## WHAT YOU SHOULD DO
Rewrite the data below as a two-column CSV with the headers text and answer, one row per entry, putting each value in a single quoted field and replacing line breaks with spaces. Cover everything from the start of the data down to the line containing "Looking at the screenshot, I should coord(301,217).", inclusive.

-- ENTRIES start --

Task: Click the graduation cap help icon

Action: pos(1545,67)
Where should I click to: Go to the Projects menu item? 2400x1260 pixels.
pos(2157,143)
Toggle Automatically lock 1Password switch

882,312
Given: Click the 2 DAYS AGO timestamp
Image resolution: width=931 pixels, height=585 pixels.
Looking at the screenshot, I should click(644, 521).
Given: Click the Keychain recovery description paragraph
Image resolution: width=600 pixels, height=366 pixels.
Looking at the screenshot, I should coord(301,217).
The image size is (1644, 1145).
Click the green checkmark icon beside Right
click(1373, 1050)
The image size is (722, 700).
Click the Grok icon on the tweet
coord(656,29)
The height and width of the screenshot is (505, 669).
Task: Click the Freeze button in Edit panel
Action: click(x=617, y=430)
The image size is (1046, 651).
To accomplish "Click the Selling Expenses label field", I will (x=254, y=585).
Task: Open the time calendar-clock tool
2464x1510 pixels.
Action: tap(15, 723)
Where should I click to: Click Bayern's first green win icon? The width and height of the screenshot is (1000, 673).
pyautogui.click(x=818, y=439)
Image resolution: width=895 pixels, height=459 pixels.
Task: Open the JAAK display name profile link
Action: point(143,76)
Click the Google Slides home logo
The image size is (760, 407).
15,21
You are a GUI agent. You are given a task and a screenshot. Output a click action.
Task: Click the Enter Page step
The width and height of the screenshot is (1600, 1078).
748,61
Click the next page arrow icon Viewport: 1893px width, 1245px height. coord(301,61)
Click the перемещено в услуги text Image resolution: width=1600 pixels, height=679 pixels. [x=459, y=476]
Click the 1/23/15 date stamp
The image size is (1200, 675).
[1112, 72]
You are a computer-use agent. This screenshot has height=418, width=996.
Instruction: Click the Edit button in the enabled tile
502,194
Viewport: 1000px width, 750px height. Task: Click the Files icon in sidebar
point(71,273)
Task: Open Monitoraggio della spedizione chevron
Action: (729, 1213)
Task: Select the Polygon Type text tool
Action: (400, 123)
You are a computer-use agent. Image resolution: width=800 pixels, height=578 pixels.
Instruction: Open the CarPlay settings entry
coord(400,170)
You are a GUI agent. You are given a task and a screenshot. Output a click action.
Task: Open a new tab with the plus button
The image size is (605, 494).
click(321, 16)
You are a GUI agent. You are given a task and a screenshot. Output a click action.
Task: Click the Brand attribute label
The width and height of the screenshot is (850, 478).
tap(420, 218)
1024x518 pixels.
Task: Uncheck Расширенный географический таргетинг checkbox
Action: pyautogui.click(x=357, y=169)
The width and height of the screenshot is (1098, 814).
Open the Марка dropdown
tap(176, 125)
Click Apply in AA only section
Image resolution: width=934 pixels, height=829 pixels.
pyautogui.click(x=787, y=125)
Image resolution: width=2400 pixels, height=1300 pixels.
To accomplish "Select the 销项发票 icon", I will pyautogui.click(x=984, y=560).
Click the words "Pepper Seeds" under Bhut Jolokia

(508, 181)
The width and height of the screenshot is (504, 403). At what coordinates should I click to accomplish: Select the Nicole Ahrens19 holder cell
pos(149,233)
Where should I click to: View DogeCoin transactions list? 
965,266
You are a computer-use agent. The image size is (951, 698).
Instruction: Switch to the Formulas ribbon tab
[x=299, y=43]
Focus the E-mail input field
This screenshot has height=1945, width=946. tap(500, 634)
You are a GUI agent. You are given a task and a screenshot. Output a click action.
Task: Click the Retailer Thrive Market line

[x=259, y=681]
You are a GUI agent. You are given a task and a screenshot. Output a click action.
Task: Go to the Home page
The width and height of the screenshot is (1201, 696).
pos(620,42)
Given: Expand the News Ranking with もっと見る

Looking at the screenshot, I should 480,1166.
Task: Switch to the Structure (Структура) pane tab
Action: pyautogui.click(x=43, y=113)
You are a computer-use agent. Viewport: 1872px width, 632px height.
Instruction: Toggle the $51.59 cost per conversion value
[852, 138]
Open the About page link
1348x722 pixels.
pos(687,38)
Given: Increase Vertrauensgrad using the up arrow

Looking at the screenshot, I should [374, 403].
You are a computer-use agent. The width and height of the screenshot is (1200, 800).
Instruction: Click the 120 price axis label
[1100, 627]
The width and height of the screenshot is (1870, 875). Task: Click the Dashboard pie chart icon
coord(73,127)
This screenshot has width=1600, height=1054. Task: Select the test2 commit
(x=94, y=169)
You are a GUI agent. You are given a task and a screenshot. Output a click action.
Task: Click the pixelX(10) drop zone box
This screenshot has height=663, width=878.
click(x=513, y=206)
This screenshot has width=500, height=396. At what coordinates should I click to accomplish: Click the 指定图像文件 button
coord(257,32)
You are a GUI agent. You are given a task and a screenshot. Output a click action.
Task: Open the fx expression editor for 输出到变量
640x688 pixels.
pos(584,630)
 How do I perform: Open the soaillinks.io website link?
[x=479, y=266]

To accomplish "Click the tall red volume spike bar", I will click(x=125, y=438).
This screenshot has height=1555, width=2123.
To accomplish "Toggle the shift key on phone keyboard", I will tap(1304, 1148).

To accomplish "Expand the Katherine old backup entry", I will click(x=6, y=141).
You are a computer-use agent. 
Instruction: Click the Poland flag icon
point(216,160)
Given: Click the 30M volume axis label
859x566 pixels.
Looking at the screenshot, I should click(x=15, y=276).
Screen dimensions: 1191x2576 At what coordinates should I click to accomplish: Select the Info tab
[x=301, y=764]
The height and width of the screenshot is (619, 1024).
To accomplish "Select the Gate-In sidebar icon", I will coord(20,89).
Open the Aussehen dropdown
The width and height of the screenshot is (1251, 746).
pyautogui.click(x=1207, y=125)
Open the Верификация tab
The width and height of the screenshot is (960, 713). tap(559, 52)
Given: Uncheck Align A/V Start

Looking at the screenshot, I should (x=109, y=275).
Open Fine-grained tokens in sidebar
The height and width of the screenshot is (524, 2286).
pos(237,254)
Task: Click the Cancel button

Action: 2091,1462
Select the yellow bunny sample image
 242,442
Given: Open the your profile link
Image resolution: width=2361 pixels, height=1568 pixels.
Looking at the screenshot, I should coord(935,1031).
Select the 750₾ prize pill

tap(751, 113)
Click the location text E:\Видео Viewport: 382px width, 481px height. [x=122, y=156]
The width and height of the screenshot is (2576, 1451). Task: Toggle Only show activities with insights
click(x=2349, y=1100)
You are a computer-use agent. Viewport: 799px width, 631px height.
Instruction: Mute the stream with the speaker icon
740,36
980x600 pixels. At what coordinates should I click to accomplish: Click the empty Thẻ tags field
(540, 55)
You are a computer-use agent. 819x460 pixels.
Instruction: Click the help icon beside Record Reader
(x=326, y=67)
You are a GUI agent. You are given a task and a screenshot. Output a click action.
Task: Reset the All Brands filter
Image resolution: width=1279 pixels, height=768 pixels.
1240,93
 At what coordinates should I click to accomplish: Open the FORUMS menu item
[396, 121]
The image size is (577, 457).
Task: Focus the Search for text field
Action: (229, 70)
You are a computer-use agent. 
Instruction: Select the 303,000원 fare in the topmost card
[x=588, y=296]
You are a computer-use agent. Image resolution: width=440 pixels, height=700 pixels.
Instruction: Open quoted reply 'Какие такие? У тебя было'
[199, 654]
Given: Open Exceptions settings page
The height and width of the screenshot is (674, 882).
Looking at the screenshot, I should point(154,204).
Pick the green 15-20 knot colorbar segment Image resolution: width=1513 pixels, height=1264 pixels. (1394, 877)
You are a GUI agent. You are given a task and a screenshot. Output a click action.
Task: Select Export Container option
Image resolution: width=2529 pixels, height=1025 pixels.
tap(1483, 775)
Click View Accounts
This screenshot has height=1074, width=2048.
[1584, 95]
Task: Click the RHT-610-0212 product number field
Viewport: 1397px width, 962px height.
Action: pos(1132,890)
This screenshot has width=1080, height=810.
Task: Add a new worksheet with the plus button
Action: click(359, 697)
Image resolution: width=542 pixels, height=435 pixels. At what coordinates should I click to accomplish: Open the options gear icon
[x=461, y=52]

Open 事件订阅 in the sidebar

-- ENTRIES end --

## CORRECT RESULT
text,answer
"Task: Click the graduation cap help icon","Action: pos(1545,67)"
"Where should I click to: Go to the Projects menu item? 2400x1260 pixels.","pos(2157,143)"
"Toggle Automatically lock 1Password switch","882,312"
"Given: Click the 2 DAYS AGO timestamp Image resolution: width=931 pixels, height=585 pixels.","Looking at the screenshot, I should click(644, 521)."
"Given: Click the Keychain recovery description paragraph Image resolution: width=600 pixels, height=366 pixels.","Looking at the screenshot, I should coord(301,217)."